As devoted as the fans are and as colorful as the shoes seem, there is that ethical cloud that hangs over this college sport. Yesterday’s Wall Street Journal provided the proverbial straw on the camel’s back. The players and staff are swiping the rugs from their locker rooms. Bless the NCAA’s heart, they were trying to make things “homey” for the players with area rugs here and there in the locker rooms. The NCAA has no idea with whom they are dealing.
Apart from the banished coaches, the X-rated recruiting scandals, and the bribery, there is the underlying erosion of the original noble goal of college sports scholarships: to provide the financial means to talented athletes to obtain an education. Today, colleges and universities provide future NBA players with a place to park it for a year before they turn pro. They are not in school long enough to even have to worry about grades for eligibility the following season. The academic world is now the farm club for the NBA. The problems with bribery, corruption, and hedonistic behaviors spring from the loss of the original soul and virtue of college sports programs. The NCAA is no longer running the show when it comes to ethics. Their little investigations and sanctions could not handle the level of misconduct. The Justice Department has stepped in with prison time as the punishment because the loss of post-season play or scholarships just was not doing the trick.
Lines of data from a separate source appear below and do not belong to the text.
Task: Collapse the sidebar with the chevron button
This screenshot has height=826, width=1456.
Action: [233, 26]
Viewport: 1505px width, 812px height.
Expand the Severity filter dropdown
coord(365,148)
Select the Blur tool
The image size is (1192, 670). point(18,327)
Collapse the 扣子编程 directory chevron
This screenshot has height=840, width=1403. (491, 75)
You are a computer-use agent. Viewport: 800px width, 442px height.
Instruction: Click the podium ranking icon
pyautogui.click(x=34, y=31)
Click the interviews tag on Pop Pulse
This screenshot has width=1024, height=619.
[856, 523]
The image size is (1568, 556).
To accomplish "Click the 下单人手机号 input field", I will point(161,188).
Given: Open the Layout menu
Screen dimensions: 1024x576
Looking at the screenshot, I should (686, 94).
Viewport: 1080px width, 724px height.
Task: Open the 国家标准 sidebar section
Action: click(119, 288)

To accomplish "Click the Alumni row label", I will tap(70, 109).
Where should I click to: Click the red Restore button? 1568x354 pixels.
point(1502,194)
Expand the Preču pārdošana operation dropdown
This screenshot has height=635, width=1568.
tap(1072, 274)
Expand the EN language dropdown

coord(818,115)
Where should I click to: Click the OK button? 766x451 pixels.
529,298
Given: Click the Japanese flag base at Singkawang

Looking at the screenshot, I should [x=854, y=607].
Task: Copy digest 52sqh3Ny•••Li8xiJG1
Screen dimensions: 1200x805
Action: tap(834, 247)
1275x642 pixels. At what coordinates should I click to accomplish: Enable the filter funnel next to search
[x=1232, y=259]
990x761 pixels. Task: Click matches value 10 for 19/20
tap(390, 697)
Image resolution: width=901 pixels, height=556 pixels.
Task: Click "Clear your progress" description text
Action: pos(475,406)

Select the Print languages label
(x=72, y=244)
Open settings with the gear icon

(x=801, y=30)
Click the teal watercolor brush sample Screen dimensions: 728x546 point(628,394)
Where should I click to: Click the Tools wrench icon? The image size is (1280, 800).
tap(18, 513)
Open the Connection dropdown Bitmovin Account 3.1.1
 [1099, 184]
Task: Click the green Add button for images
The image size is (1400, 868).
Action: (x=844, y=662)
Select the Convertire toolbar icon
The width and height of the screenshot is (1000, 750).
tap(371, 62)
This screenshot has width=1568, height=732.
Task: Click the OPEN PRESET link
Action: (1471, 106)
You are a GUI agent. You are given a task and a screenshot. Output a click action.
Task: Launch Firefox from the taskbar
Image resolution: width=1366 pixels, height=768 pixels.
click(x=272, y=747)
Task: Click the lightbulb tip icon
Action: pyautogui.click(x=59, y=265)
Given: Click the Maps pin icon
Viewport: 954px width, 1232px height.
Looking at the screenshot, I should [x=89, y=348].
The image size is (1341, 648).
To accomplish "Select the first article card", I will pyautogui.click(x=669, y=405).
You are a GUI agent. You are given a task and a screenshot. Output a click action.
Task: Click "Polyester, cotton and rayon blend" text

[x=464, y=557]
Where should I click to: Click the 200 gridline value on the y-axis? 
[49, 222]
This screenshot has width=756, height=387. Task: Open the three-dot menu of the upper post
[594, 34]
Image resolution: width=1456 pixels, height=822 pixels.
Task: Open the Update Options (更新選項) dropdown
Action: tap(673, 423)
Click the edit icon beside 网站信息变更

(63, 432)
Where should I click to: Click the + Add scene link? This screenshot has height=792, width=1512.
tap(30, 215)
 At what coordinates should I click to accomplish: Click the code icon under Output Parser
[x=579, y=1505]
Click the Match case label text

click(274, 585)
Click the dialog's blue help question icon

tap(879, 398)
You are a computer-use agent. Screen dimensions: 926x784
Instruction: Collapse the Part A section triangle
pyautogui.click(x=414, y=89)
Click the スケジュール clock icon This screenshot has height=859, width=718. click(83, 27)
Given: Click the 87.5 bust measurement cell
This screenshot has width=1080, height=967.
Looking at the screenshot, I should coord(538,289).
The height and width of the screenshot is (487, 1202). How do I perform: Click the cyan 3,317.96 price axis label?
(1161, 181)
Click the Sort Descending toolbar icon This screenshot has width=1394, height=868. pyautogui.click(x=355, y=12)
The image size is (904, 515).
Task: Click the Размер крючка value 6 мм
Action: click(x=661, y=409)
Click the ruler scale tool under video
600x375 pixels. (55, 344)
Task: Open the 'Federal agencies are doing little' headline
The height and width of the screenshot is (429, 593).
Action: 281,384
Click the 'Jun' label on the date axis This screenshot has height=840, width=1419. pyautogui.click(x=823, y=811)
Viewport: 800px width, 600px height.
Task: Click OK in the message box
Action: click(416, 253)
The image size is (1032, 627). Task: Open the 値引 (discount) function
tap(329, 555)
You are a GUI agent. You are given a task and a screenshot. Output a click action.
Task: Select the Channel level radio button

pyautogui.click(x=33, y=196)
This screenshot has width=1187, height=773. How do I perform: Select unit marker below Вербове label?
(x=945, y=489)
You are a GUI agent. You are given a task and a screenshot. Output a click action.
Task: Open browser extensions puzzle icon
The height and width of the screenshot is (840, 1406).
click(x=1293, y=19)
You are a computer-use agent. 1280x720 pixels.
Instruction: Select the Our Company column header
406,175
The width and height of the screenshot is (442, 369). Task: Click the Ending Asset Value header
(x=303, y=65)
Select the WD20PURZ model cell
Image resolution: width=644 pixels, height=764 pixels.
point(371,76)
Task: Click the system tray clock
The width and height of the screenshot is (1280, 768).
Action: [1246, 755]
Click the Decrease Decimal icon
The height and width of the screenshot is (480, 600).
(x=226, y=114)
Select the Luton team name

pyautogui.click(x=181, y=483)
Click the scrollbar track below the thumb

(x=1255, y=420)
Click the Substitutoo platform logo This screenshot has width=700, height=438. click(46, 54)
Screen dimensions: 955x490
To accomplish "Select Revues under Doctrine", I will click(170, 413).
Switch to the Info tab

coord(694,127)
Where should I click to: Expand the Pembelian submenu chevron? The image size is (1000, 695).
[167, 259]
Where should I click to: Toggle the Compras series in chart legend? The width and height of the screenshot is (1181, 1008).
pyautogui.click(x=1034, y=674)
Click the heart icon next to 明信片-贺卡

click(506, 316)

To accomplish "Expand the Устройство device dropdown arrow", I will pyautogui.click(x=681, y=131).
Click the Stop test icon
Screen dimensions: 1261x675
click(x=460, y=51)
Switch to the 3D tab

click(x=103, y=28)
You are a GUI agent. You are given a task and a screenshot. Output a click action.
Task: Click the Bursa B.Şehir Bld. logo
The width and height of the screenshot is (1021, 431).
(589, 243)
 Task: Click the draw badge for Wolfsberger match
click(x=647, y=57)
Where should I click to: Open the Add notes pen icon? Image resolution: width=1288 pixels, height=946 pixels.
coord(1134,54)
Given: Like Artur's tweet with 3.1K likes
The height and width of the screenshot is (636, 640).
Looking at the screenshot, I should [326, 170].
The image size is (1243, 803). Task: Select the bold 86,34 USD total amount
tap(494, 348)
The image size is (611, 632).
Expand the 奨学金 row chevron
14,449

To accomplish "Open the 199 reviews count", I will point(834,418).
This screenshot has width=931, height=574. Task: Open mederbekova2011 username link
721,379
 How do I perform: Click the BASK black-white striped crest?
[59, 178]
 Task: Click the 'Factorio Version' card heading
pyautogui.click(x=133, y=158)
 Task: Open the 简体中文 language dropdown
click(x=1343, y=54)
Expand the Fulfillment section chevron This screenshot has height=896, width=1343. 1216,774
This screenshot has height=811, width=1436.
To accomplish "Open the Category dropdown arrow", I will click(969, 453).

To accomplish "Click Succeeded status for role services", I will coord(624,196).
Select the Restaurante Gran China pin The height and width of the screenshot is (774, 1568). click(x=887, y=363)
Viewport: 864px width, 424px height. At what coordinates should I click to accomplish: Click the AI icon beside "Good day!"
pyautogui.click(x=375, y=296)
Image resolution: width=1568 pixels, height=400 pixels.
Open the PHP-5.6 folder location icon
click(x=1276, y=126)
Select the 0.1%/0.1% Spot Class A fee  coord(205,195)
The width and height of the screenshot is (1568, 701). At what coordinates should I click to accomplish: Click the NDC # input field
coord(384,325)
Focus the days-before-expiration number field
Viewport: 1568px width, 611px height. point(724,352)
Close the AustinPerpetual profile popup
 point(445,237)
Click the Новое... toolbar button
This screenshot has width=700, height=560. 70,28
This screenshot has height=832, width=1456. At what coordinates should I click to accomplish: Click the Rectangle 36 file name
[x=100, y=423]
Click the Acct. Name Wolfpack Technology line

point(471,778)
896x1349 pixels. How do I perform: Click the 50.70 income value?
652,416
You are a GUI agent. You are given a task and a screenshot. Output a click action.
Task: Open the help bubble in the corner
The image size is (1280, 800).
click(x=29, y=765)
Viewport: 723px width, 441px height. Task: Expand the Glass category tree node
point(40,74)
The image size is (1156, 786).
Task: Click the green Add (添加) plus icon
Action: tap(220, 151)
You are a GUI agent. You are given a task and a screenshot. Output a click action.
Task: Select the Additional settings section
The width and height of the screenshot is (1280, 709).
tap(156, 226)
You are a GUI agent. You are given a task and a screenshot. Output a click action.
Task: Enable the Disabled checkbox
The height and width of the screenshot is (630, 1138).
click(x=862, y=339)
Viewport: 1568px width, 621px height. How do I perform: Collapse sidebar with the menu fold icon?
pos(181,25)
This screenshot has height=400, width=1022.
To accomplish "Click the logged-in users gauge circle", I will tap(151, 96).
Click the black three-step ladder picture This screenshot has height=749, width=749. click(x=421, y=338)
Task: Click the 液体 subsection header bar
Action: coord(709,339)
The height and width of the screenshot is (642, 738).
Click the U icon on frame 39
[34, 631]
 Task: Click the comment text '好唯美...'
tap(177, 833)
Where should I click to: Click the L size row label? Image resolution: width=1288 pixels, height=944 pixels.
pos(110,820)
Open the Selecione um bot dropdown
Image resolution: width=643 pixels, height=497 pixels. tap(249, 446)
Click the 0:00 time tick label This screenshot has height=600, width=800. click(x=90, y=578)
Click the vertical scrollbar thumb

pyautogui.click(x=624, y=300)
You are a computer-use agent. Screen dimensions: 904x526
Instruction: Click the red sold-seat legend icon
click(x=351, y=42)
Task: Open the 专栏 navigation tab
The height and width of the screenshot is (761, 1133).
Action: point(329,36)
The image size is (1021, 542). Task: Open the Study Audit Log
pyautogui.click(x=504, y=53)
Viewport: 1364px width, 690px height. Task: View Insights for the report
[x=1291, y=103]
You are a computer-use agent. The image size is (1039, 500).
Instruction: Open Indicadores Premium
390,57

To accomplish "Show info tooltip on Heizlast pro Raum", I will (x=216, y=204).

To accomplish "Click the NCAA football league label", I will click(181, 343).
The schools have adopted the CEO defense when fraud gallops through their organizations: “I knew nothing.” Okay, maybe an assistant coach here and there, but not the rest of us.
When it comes to playoffs and championships, we dutifully fill out the brackets and pretend for 4-5 weeks that none of the terminations, the shootings, the suspensions, and payments to parents matter. There may be corruption, but, man, can those guys play basketball. At least for a year.